Après cette journée, une réalité et des chiffres qui « font peur ». Tanja Jakic commente : « 1.324 personnes vivent dans une grande précarité. Il y a un an, la moitié d’entre elles avaient un travail, un logement et une vie normale. Aujourd’hui, l’image du SDF a bien changé. Ça pourrait être vous ou moi ».

Les associations les appellent « les nouveaux pauvres ». Ceux qui viennent d’arriver dans la rue, « des victimes de la crise sanitaire », selon Jean Stellittano, secrétaire général de la fédération des Alpes-Maritimes du Secours populaire.

« On avait déjà réalisé un sondage en septembre. À ce moment-là, c’était 40 % des personnes qui étaient "nouvelles". Et encore, on avait eu une petite saison estivale. Mais les chiffres ne font que croître. La région est particulièrement touchée parce qu’elle a un secteur touristique et événementiel important. Ce qu’on redoute, c’est la fin de la trêve hivernale. Les personnes vont être expulsées des lieux d’hébergement, les entreprises vont déposer leur bilan. Le mois de juin va être une nouvelle étape. Il va falloir une vraie mobilisation de l’État et citoyenne. »

« Nous nous tenons prêts si un besoin apparaît à nouveau en juin »

Pour le représentant local du Secours populaire, le problème avec ces nouveaux profils, « c’est qu’ils ne connaissent pas les dispositifs et qu’ils ont honte de leur situation ». Il poursuit : « Le plus effrayant, ce sont les 6 % de sans-abri qui ont moins de 24 ans.
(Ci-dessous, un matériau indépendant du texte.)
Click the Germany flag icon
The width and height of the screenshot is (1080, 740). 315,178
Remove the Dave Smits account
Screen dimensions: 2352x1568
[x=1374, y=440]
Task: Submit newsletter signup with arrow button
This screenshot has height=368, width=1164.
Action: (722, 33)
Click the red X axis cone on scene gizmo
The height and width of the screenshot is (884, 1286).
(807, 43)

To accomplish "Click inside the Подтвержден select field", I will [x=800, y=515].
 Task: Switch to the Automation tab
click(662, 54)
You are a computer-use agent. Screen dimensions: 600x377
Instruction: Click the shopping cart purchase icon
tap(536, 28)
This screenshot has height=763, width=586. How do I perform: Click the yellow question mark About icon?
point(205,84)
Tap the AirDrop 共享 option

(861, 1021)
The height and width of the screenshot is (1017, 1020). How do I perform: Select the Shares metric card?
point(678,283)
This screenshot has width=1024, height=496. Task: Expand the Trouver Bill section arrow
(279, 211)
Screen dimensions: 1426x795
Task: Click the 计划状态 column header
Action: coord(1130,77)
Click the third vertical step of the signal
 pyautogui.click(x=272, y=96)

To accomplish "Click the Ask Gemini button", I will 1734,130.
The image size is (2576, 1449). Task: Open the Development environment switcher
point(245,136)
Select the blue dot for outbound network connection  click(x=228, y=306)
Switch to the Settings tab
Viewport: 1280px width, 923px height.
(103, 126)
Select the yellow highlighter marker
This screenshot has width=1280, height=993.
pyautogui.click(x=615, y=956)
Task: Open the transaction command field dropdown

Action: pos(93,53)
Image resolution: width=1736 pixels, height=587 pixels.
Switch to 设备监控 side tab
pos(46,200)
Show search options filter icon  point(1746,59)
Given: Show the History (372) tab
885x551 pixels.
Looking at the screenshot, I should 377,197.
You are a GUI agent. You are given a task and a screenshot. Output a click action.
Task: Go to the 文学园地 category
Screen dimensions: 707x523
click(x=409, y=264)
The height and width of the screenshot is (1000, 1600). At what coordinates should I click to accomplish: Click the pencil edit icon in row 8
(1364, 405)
Le plus dur quand un jeune arrive dans la rue, c’est de le faire ressortir. En plus, c’est un public invisible, qui fait tout pour qu’on ne le remarque pas. »

Un constat alarmant que fait également Jennifer Salles-Barbosa, adjointe aux solidarités et vice-présidente du Centre communal d’action sociale (CCAS) : « Ce qu’on peut assurer, c’est la hausse du nombre de personnes aux distributions. Mais le recensement est délicat parce que ces populations fluctuent. Du jour au lendemain, ça peut être tout à fait différent ».

Elle ajoute : « Aujourd’hui, il y a très peu de refus dans les centres d’hébergements. La suite est d’autant plus inquiétante puisqu’on subit déjà des répercussions de la crise sanitaire. Et après, ce sera la crise économique. Il y aura d’autres enjeux. » L’année dernière, les dispositifs n’ont pas fermé après la trêve hivernale, si un besoin apparaît cette année, « nous nous tenons prêts à réagir également. La priorité est de protéger tous les publics et d’anticiper au mieux », soupire Jennifer Salles-Barbosa.